● **AIM OF THE EXERCISE**
Collect every line in the records below that contains the word "toolbar".

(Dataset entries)
---

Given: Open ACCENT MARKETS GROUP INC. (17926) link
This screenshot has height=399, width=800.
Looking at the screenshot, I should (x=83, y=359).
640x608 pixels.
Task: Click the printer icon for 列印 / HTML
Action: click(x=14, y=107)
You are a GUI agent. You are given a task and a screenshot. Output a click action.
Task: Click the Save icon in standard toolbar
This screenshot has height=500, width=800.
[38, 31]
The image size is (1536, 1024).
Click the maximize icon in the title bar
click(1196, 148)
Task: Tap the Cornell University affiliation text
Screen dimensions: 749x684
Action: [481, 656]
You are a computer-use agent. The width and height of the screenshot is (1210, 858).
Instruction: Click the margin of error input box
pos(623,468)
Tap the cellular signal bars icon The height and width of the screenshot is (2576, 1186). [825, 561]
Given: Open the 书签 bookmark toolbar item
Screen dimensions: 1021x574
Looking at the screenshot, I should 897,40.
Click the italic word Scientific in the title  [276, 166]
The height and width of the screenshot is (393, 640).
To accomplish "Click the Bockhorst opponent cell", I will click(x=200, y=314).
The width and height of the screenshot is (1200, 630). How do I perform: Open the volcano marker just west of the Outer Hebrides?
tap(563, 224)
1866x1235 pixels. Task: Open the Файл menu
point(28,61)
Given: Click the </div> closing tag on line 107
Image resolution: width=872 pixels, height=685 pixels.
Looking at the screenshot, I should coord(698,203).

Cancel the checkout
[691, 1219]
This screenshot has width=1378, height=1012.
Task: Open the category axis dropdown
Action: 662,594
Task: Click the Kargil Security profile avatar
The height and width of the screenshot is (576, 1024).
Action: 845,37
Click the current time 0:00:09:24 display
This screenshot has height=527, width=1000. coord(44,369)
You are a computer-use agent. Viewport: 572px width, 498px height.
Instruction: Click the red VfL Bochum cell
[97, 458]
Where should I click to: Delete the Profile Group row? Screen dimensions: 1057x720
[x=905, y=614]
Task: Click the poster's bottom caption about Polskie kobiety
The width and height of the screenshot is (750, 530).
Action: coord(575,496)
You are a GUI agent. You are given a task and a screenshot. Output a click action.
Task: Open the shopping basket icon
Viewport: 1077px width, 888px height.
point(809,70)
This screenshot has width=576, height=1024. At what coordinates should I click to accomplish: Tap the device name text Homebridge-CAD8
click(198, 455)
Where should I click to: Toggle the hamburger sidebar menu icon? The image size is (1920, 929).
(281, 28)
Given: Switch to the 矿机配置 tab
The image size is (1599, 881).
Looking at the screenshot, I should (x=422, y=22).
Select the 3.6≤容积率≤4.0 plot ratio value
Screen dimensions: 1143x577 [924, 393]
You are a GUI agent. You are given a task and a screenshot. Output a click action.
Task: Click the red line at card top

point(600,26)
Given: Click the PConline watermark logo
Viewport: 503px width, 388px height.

---

● **SOLVED PROBLEM**
Task: Click the Save icon in standard toolbar
Given: Open the 书签 bookmark toolbar item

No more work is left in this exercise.